▶ [Task statement]: From the text on the Verwood Hub, quote the passage that opens with the words containing "There are also" and closes with "at Potterne Park.".

(Extract Opens)

Multi-purpose venue in Dorset, England

The Hub (also known as the Verwood Hub) is a multi-purpose venue based in Verwood, Dorset, England, hosting a range of live music, theatre, art, conferences, workshops, children’s activities and other community based projects. There is also a 7.1 surround sound cinema, a state-of-the-art gym and a café.

==History==
First mooted in the 1990s, with strong local support, the Hub was one of the biggest community projects ever delivered by East Dorset District Council (EDDC), at a cost of nearly £2.75m. The Hub opened on 12 March 2007, with management and control handed over to the volunteer Verwood Hub Community Association (later changing their name to Verwood Arts And Leisure Amenities).

The main hall was named the Merryfield Theatre after the late Buster Merryfield, a long-term resident of Verwood.

In 2013 an extension to The Hub was built to house a state-of-the-art gym to replace facilities in the old Verwood Leisure Centre which was sold to Morrisons to allow their Verwood supermarket to expand.

On 1 July 2014, with the volunteer management running into some financial difficulties, tenancy and assets reverted to EDDC.

In 2018 the Merryfield theatre cinema system was upgraded to include full cinema-quality picture and 7.1 surround sound.

Following the reorganisation of Dorset councils in 2019, responsibility for The Hub moved over to Dorset Council, and is now run as part of the East Dorset Partnership which includes Queen Elizabeth Leisure Centre in Wimborne.

==Facilities==
The Merrifield Theatre can accommodate 304 people in raked theatre-style seating with stage, cinema screen and full sound system; or the seating can be removed to provide a conference facility or cabaret/banquet-style seating for around 240.

There are also studio rooms available seating between 20 and 100 people, a licensed bar and cafe.

The gym comprises state of the art Technogym equipment, a functional training zone, suspension training area and a weights section. Technogym equipment includes 25 cardiovascular machines, 10 resistance based machines and 6 kinesis machines. There are multiple fitness classes, ranging from classes and fitness regimes for doctor referrals to high intensity workouts.

The Hub also manages the Emmanuel Sports Hall (shared with Emmanual School) and sports pitches and the Pavilion at Potterne Park.

==Events==

The main theatre hosts a wide variety of events, from talks (by such as England, British and Irish Lions and Northampton Saints star James Haskell), magic (featuring Britain's Got Talent's Marc Spelmann) and live music, ranging from Verwood Concert Brass, Swing Unlimited Big Band, various Tribute Bands such as Arrival - The Hits of Abba, and vocalists such as Gordon Haskell, as well as the annual Verwood Pantomime.

In 2019 The Verwood Hub began working with Live Nation and is a venue on their live stand up comedy circuit. Just before the 2020 pandemic their first comedian Geoff Norcott performed on his UK tour. Geoff Norcott plus others are looking to return in 2021/22.

(Extract Closes)
(Supplied information Opens)

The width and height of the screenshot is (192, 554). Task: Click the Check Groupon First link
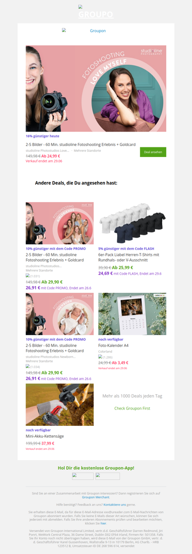[132, 408]
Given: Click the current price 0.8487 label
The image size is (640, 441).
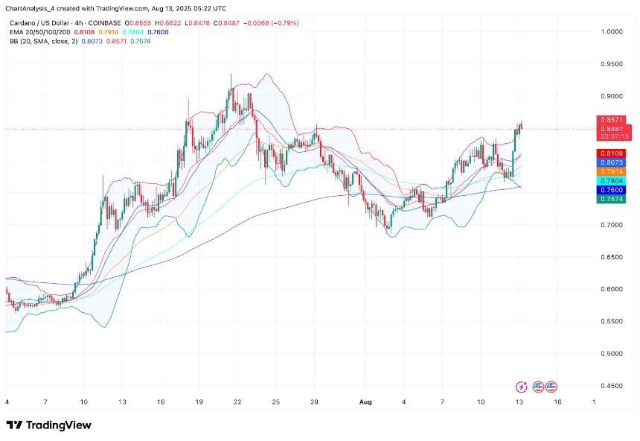Looking at the screenshot, I should click(614, 129).
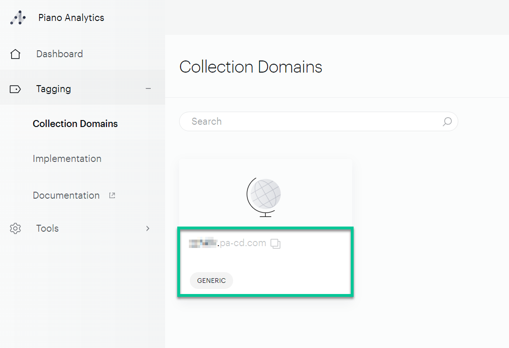Select the home Dashboard icon
Screen dimensions: 509x348
[x=15, y=54]
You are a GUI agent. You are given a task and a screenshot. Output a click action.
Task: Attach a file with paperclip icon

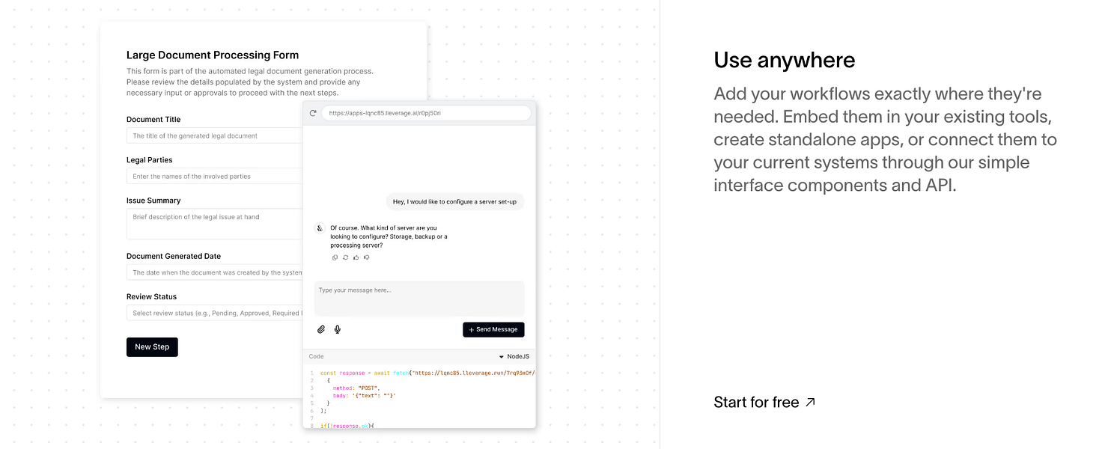321,329
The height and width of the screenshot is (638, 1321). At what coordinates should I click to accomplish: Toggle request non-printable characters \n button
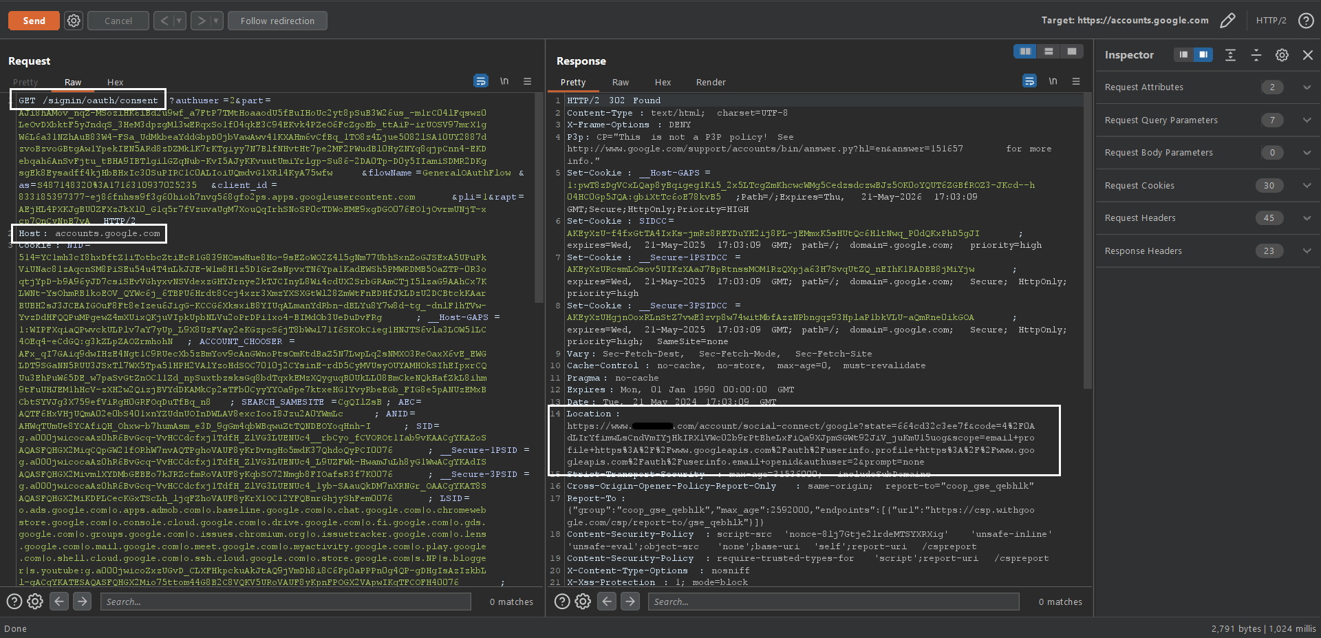[504, 81]
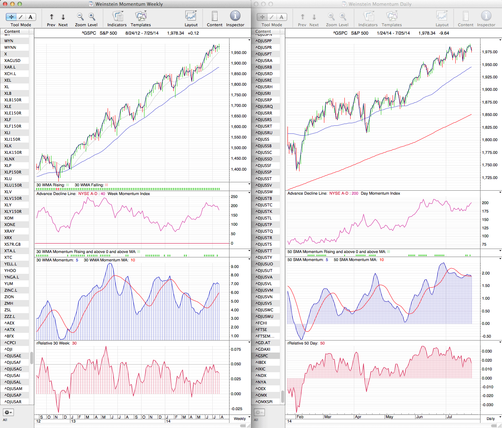Activate the text annotation tool mode
Screen dimensions: 502x428
[30, 17]
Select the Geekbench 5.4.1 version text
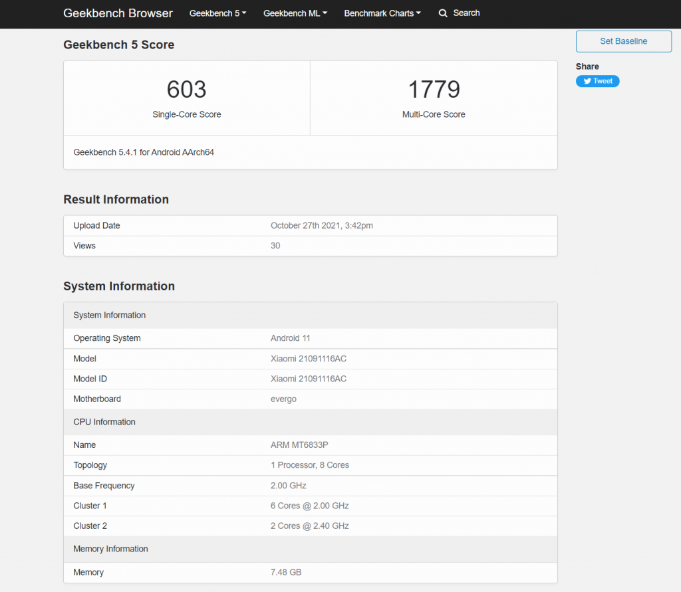Viewport: 681px width, 592px height. (x=144, y=152)
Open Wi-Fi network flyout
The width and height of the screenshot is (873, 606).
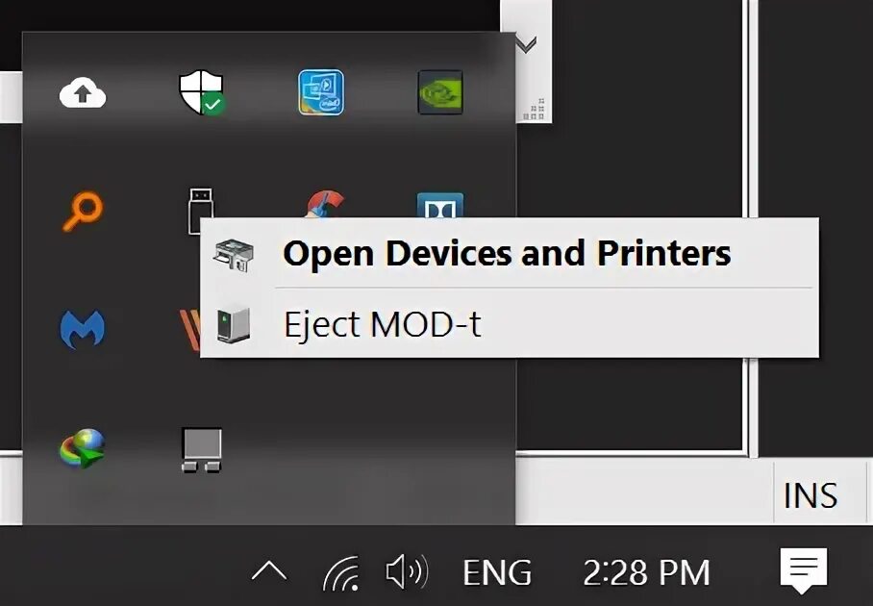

(Supplied information Closes)

▶ [Exercise answer]:
There are also studio rooms available seating between 20 and 100 people, a licensed bar and cafe.

The gym comprises state of the art Technogym equipment, a functional training zone, suspension training area and a weights section. Technogym equipment includes 25 cardiovascular machines, 10 resistance based machines and 6 kinesis machines. There are multiple fitness classes, ranging from classes and fitness regimes for doctor referrals to high intensity workouts.

The Hub also manages the Emmanuel Sports Hall (shared with Emmanual School) and sports pitches and the Pavilion at Potterne Park.